The tax collector did this beautifully
What does a person with a poor spirit look like? It looks like the tax collector. He was moved to a place of sorrow and grief. Which leads us straight into the next Beatitude. Once we recognize the true condition of our hearts we are moved to sorrow and grief. Blessed are those who mourn, for they shall be comforted. This is the step where we find the ability to move what is inside to the outside. Allowing this progression to happen is essential, and it does astonishing things for our emotional health.
Let’s go back to Genesis – God’s first question to Adam was, “Where are you?”
Did God know?
Then why did he ask?
This is God’s intentional design – he knows our sin, circumstance, all of it – but he wants our acknowledgement. He desires for us to admit, profess, speak. Biblical mourning – is an act of reflection, cleansing, healing, and expression. It allows us to reflect the image of God out of a pure and redeemed heart.
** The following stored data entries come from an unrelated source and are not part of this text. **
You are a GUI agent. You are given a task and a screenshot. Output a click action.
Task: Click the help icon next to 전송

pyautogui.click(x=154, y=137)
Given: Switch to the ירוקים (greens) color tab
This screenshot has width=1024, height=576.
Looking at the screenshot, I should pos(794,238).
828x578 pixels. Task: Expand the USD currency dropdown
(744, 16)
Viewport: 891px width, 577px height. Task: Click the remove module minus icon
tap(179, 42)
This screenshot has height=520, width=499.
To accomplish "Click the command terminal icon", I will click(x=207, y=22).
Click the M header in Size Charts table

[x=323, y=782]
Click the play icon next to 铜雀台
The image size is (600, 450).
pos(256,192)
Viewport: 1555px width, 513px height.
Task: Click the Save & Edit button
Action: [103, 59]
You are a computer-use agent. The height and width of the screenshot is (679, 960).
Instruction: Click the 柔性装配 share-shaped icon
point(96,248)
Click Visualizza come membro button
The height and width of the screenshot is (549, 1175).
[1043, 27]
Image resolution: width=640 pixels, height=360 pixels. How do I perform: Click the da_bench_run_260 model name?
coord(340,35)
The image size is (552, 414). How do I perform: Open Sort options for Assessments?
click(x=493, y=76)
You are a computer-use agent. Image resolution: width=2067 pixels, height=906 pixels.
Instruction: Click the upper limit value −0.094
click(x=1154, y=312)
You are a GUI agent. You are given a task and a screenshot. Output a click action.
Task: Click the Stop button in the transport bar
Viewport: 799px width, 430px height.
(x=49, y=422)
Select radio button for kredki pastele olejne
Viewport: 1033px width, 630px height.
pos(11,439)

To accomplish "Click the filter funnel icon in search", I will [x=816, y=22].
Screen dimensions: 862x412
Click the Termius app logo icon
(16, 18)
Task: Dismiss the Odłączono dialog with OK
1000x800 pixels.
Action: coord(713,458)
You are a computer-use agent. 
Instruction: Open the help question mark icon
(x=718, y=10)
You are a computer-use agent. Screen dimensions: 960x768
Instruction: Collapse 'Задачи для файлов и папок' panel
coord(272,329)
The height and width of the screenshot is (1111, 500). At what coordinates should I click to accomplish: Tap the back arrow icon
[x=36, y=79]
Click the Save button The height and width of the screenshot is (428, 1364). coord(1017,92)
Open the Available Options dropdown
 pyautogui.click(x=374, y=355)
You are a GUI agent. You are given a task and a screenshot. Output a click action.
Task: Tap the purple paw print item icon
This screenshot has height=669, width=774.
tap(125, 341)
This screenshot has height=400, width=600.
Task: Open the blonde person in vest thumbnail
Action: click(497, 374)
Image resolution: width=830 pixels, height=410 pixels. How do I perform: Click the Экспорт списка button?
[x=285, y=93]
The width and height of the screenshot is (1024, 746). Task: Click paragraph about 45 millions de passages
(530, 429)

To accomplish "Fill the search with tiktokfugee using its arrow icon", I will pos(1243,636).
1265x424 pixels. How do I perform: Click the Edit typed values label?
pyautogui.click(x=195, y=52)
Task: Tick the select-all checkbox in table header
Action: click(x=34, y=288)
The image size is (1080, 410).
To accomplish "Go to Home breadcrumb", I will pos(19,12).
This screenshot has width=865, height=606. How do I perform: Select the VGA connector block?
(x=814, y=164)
We can’t move forward in Christian living without allowing God to heal us emotionally.
Penthos (means mourning) It is an external expression of an internal reality. It is directly connected to poor in spirit, Ptochos (means Brokenness). When this is truly experienced it leads us to penthos (Mourning). To be blessed we must move our pain from the inward to the outward to give/release to God.
Isaiah 61:3 gives us a great image showing us why. We find to console those who mourn in Zion, To give them beauty for ashes, The oil of joy for mourning, the garment of praise for the spirit of heaviness; that they may be called trees of righteousness, the planting of the Lord, that He may be glorified.
There’s so much beauty happening, and such a great exchange going on as we really process these words. We find in them life.
The opposite of this is found in Psalms 32:3-5 :
“for when I kept silent, my bones wasted away….”
I don’t know about you but Isaiah 61:3 sounds a lot better to me.